80 Jahre DEG (Teil 1) 1935 — Düsseldorf entdeckt Eishockey

Das Eisstadion an der Brehmstraße lockt schon zur Eröffnung 5000 Menschen an. Nach neun Jahren und im Krieg war die Euphorie dahin.

Düsseldorf. „Trubel — das ist das richtige Wort. Denn das war ein Betrieb, wie ihn die Brehmstraße noch selten erlebt hat. […] Hupen begleiten geräuschvoll den eiligen Rhythmus der vielen Hundert, der Drei-, vielleicht auch Vier- oder Fünftausend, die alle das eine Ziel haben: Eisstadion!“ So steht es am 24. November 1935 in den „Düsseldorfer Nachrichten“, dem Vorläufer der Westdeutschen Zeitung, über eins der folgenreichsten Ereignisse in der Geschichte des Düsseldorfer Sports: die Eröffnung des Eisstadions.

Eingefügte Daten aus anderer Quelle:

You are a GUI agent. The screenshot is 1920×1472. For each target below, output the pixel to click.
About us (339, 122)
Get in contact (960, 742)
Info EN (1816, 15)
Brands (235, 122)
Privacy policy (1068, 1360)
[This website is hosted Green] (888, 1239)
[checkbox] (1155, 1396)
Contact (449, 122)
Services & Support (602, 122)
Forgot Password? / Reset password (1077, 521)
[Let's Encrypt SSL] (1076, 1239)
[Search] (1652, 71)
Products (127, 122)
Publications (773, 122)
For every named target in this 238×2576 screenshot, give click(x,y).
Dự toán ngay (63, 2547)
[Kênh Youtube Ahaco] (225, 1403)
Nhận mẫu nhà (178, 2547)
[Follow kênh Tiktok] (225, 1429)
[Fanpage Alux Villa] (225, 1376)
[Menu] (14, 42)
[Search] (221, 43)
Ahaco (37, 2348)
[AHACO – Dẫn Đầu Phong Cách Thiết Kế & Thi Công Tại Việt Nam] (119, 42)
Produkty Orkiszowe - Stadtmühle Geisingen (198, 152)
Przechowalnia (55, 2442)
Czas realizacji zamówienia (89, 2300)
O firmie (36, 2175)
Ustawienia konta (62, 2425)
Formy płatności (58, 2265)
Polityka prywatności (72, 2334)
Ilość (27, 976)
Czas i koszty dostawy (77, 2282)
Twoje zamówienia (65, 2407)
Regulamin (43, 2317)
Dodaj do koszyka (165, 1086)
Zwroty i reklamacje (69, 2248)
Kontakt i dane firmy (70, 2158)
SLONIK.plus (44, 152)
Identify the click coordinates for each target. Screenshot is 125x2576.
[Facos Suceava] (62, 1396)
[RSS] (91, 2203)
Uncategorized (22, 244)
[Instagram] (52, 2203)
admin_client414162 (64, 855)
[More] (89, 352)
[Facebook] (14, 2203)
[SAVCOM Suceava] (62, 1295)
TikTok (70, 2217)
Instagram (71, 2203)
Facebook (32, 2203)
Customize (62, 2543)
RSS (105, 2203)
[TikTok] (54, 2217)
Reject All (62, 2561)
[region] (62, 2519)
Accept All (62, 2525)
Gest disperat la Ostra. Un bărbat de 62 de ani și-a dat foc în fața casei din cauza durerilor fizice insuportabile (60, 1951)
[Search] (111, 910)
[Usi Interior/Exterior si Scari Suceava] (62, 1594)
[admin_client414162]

Bislang hatten sie sich am Rhein vor allem für Turnen, Kraft- und Kampfsport sowie die angelsächsische Sportkultur (Fußball, Rugby, Hockey) interessiert. Zwar gab es den „Düsseldorfer Schlittschuhläuferverein“, der jeden Winter eine Betonfläche an der Altenbergstraße bewässerte, einen Getränkestand daneben stellte und eine Blaskapelle aufspielen ließ. Ein gutes Jahrhundert Industrialisierung hatte aber für steigende Temperaturen gesorgt, die natürliche Eiszeit wurde zur Ausnahme. Es musste Kunsteis her.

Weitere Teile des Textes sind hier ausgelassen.